Over a quarter of blood cancer cases only diagnosed after emergency admission
15th Oct 2019
Thousands of people a year in England only learn they have blood cancer, such as leukaemia, lymphoma and myeloma, after their symptoms need emergency treatment according to our new report.
There are over 40,000 new cases of blood cancer in the UK every year. Our analysis of NHS data in England found that 28% of patients are diagnosed via emergency admission to hospital, for example after becoming so ill that they go to A&E, which is significantly higher than cancers on average.
Just 40% of people with blood cancer live for three years or more if they are diagnosed as an emergency, compared to 77% of those diagnosed via their GP. Patients who are diagnosed as an emergency also have fewer treatment options and are at a greater risk of serious side effects.
Delays are costing a significant number of lives a year and we urge the NHS to take urgent action to get more people diagnosed earlier.
Delayed diagnosis can cost lives
Diana Elkins, aged 49, from Twickenham, lost her father, Trevor Llewellyn Elkins, a former Army colonel, to blood cancer. Trevor visited his GP several times over 12 months with symptoms including a persistent cough, weight loss, back pain, a rash and a lump in his groin, but only received an accurate diagnosis after he was taken to A&E and then admitted to intensive care. He died two weeks later.
Diana said: “My family’s world fell apart when my father died of blood cancer. Before he became ill, he had been a very active 72-year-old who liked running and to walk remote mountain ranges.
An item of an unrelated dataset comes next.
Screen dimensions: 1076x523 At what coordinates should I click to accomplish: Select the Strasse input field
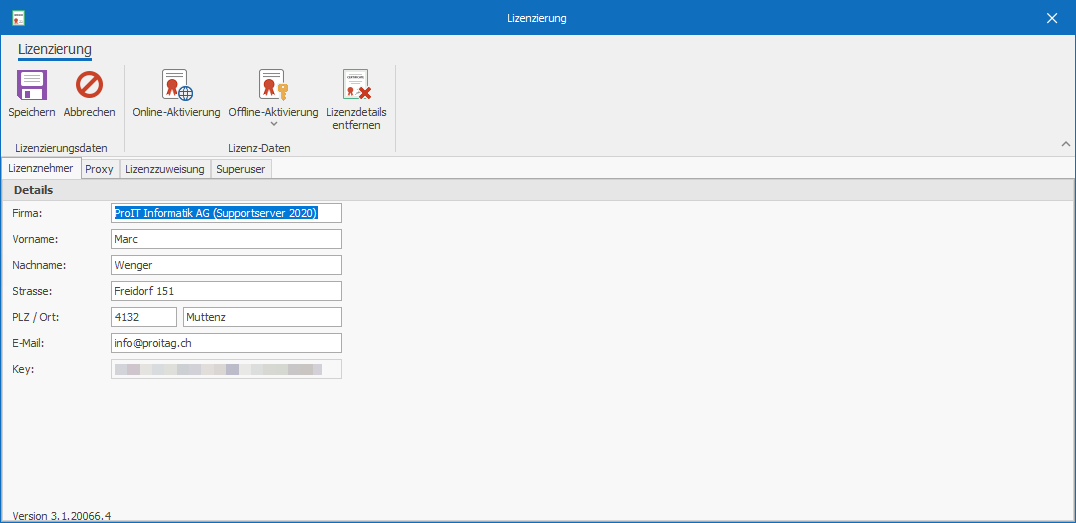click(226, 291)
He had symptoms for 12 months and went to the GP several times to be told he had things ranging from gout to Lyme disease – never blood cancer.
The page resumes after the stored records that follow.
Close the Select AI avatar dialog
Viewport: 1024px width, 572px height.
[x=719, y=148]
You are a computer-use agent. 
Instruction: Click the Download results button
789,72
“His symptoms were typical of his type of blood cancer, but he trusted his GP and never made a fuss or questioned why he wasn’t tested for cancer or sent to see a specialist, even though he continued to suffer symptoms for a year. In the end he was in so much agony and could barely move that I had to take him to A&E. He was distressed on the journey there, it was very frightening. He was then admitted to intensive care and finally diagnosed with blood cancer. He never came home.”
A need to reduce the number of GP visits it takes to get diagnosed
In our new report, ‘Delays Expected’, we warn blood cancer is in danger of being left out of plans to speed up cancer diagnosis in England. The NHS’s annual survey of cancer patients shows it takes more visits to the GP to be diagnosed with blood cancer than for any other common type of cancer.
The Government must help the NHS to significantly reduce the number of GP appointments needed to diagnose blood cancer in the next five years so fewer people are forced to seek emergency help.
Thousands of people affected each year in UK
Gemma Peters, our Chief Executive, said: “This report lays bare how thousands of people in England with blood cancer are being diagnosed too late.
“In most cases, blood cancer symptoms start several weeks or even several months before they need emergency treatment, so the fact that around three out of ten people are ending up in A&E shows that patients are slipping through the net. These delays are costing a significant number of lives a year, as well as leading to needless physical and mental harm to patients.
“Blood cancer is the third biggest cause of cancer deaths in this country. If NHS England is to achieve the Government’s ambition to improve early diagnosis and survival rates, they must take urgent action to tackle the unnecessary delays in treating people with blood cancer.”
Bloodwise is calling on the Government to end the injustice of people with blood cancer struggling to get a diagnosis.